Please forgive the acronyms, but Enterprise Zones (EZs) and the RGF (sorry – that’s Regional Growth Fund) are the most important parts of this Government’s bid to promote private enterprise in areas which are suffering most from public sector cutbacks.

Therefore, the Tees Valley (TV) Local Economic Partnership (LEP) is right to try and maximise the benefits across the whole area.

When Chancellor George Osborne announced that the TV would get an EZ in the Budget, many presumed that it would be a single geographical location. We argued that that would be too narrow, and that the EZ should look to boost certain sectors rather than just an area on the ground.

By putting forward eight sites which could together make up one EZ, the LEP is looking to boost the Tees Valley’s renewable energy, digital and advanced engineering sectors – sectors which have great potential.

This ingenious approach may have been borne partly out of local political necessity: if there had been only one location, four of the five local authority areas within the Tees Valley would have felt that they were missing out.

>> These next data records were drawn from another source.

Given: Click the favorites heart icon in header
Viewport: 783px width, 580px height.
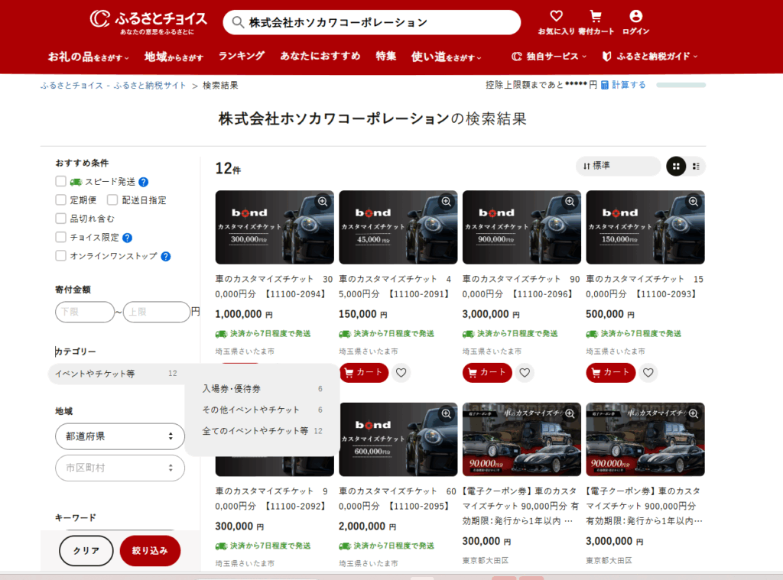Looking at the screenshot, I should (556, 16).
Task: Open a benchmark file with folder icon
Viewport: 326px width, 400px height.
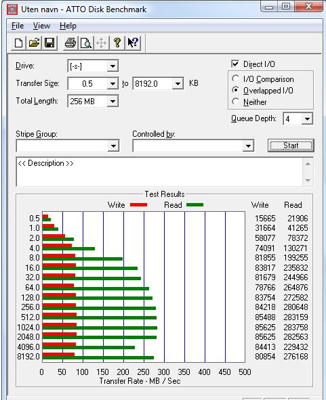Action: [x=34, y=43]
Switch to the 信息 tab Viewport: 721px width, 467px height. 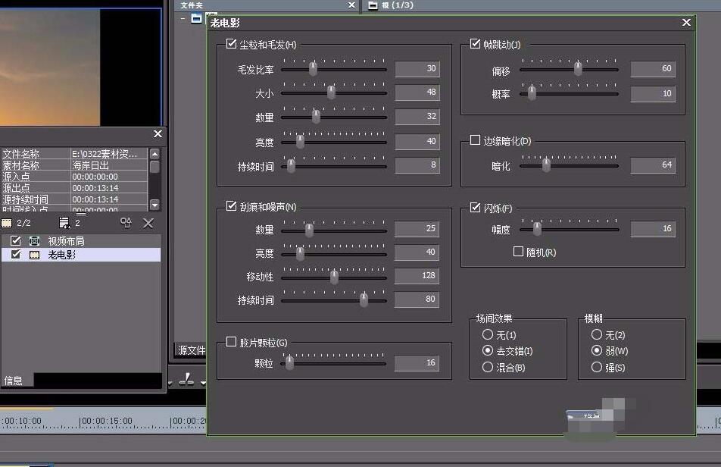tap(14, 381)
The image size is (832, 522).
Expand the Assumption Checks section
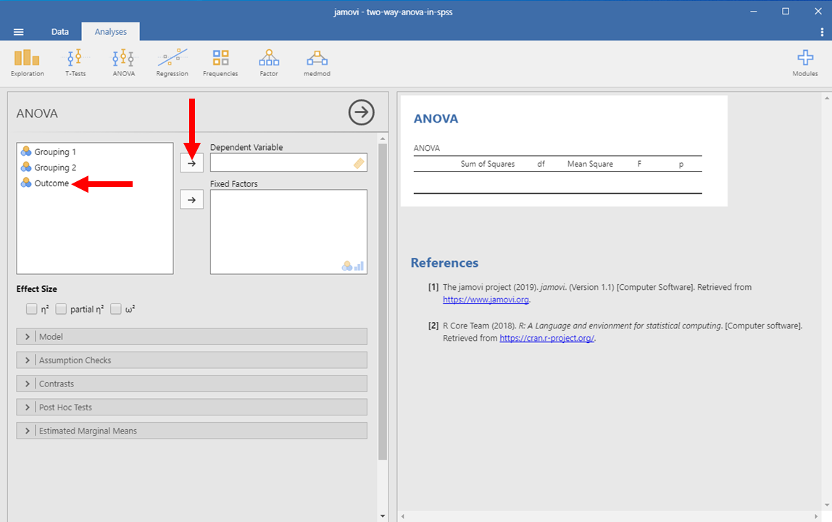click(191, 360)
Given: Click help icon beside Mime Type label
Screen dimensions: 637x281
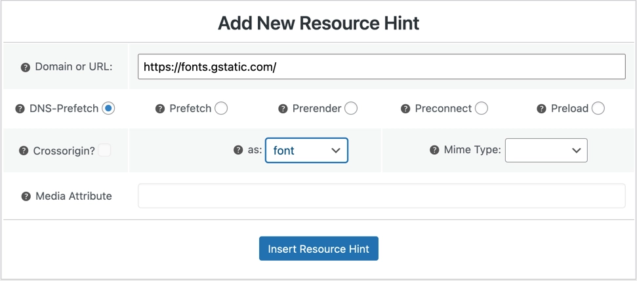Looking at the screenshot, I should pos(434,150).
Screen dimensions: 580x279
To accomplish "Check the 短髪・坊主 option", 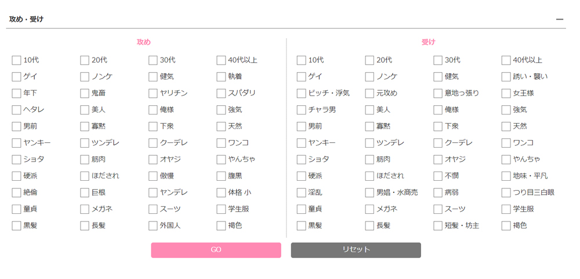I will (438, 226).
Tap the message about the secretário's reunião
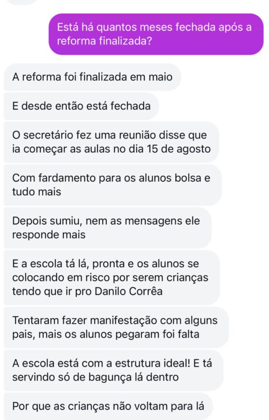269x420 pixels. (x=111, y=142)
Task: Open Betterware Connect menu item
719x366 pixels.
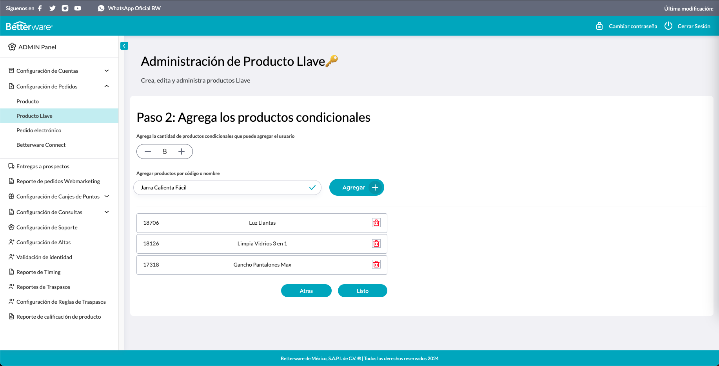Action: [41, 145]
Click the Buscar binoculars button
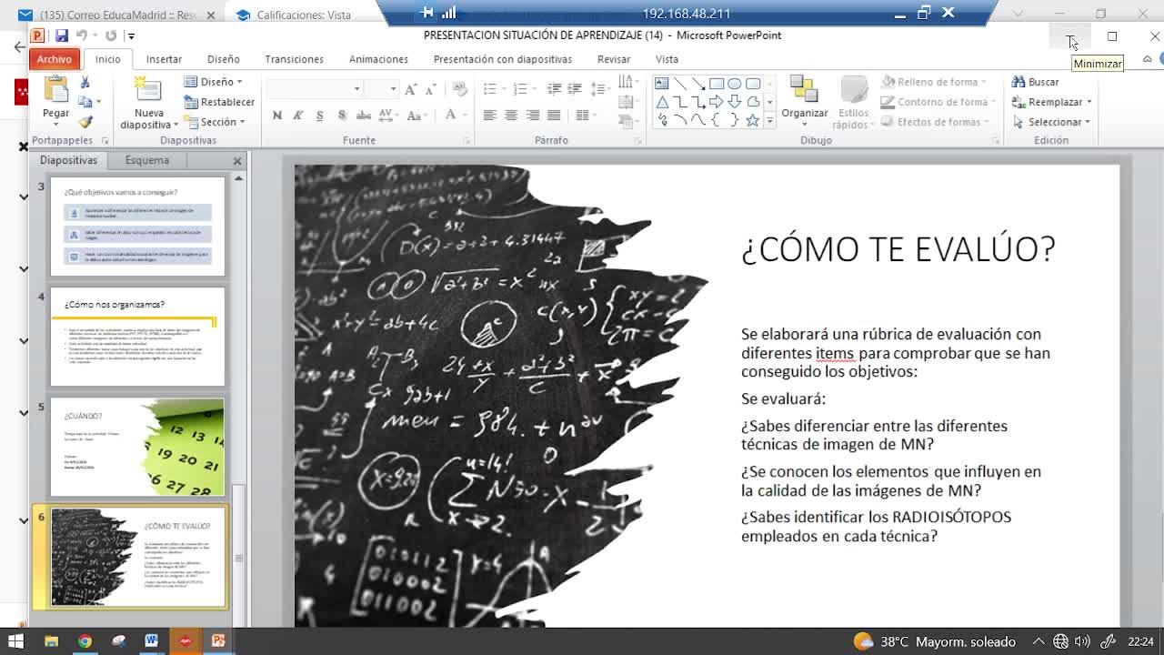 (x=1036, y=82)
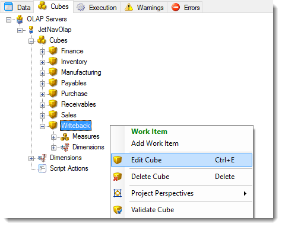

This approach prevents that.

It will still be interesting to see if the EZs can be prevented from sucking in jobs and businesses from outside areas – if you were starting up a business, you would choose to do it at one of the eight sites where you could save thousands of pounds in business rates rather than anywhere else.

But it is so good to see the Tees Valley leading the way nationally in bidding for growth.

Now it is over to Eric Pickles, the Local Government Secretary, to decide whether the TV LEP’s EZ approach gets three letters of approval: YES.